Lossless Transformations and Excess Risk Bounds in Statistical Inference
This work addresses fundamental limits in statistical inference for researchers, offering theoretical tools to assess transformation impact, though it is incremental in extending existing risk analysis.
The paper characterizes lossless transformations in statistical inference, where the excess risk is zero, and develops a consistent test for such transformations. It also provides information-theoretic bounds on excess risk and introduces delta-lossless transformations, with applications across various domains.
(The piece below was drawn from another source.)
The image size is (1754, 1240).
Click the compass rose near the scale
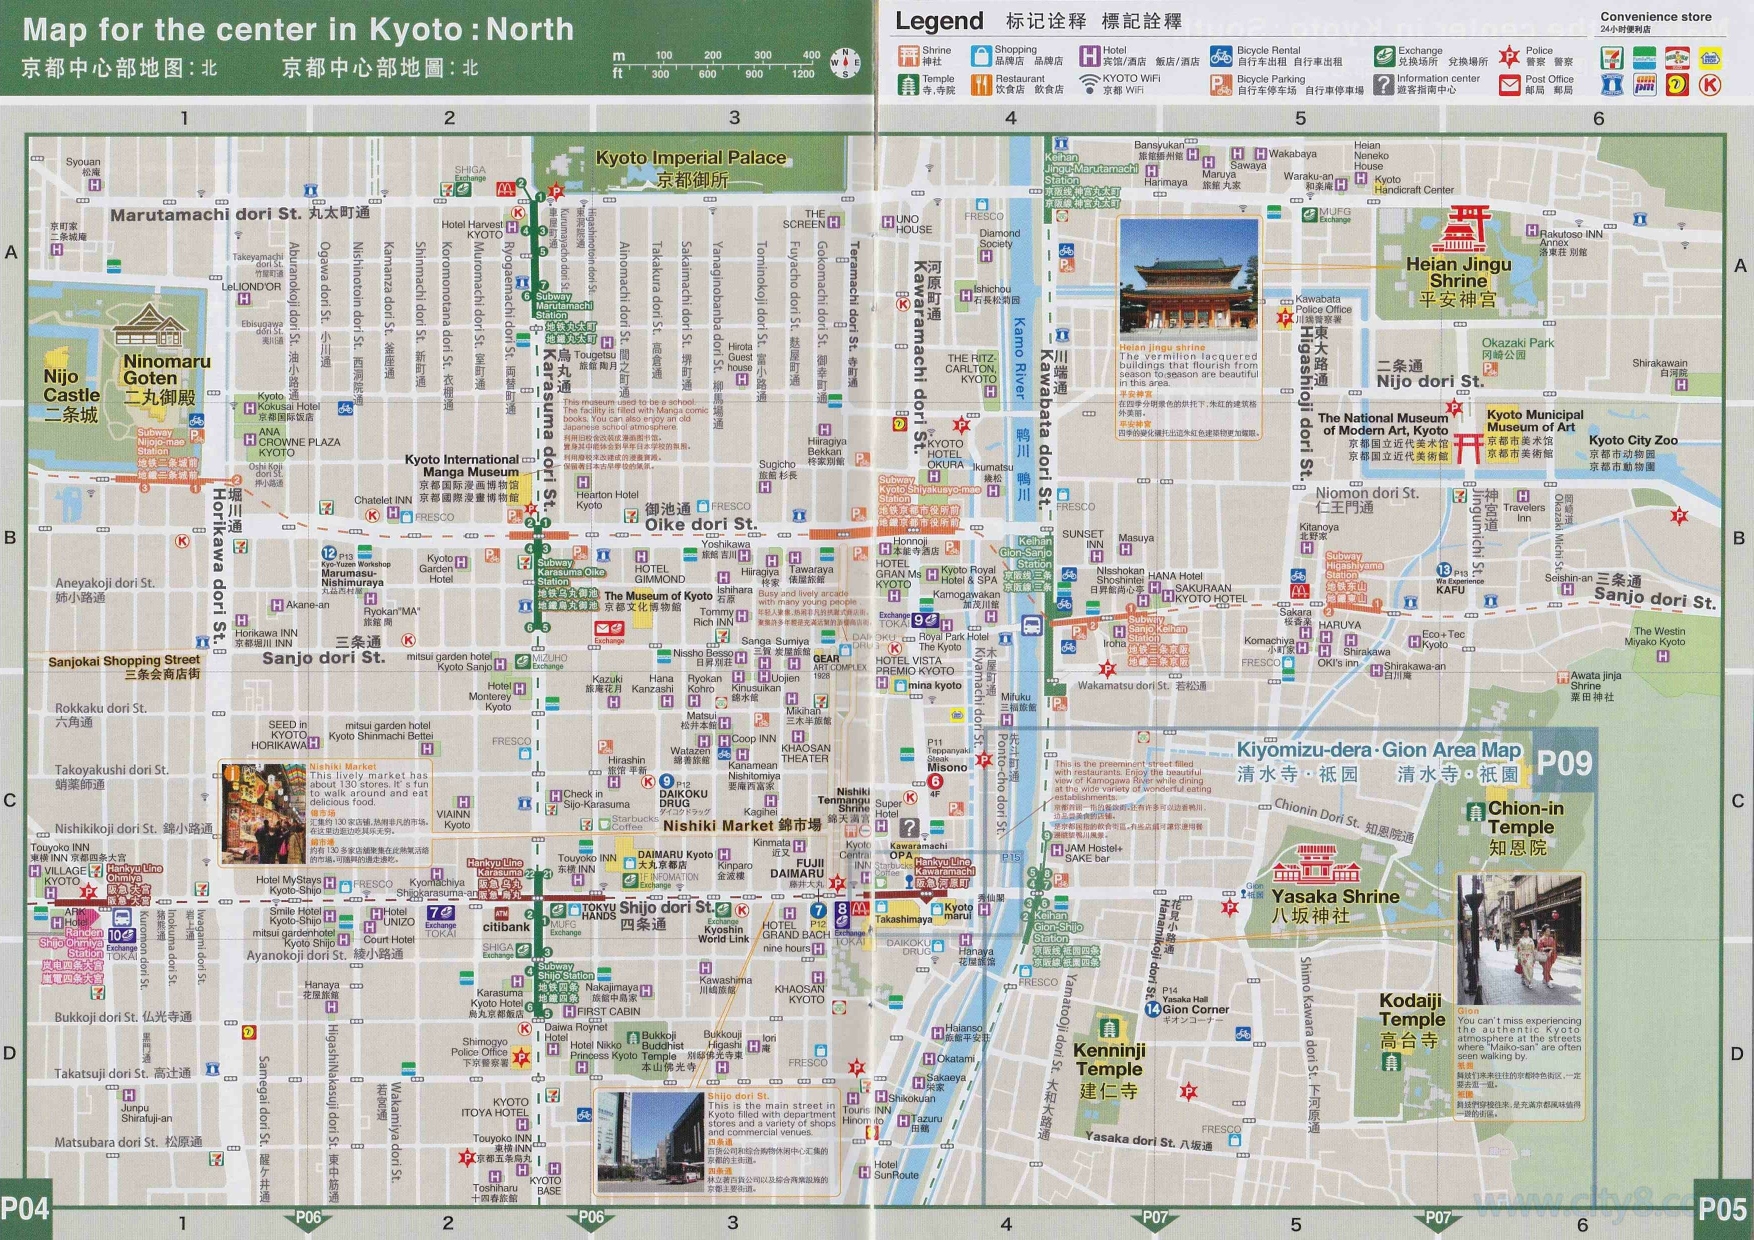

We study the excess minimum risk in statistical inference, defined as the difference between the minimum expected loss in estimating a random variable from an observed feature vector and the minimum expected loss in estimating the same random variable from a transformation (statistic) of the feature vector. After characterizing lossless transformations, i.e., transformations for which the excess risk is zero for all loss functions, we construct a partitioning test statistic for the hypothesis that a given transformation is lossless and show that for i.i.d. data the test is strongly consistent. More generally, we develop information-theoretic upper bounds on the excess risk that uniformly hold over fairly general classes of loss functions. Based on these bounds, we introduce the notion of a delta-lossless transformation and give sufficient conditions for a given transformation to be universally delta-lossless. Applications to classification, nonparametric regression, portfolio strategies, information bottleneck, and deep learning, are also surveyed.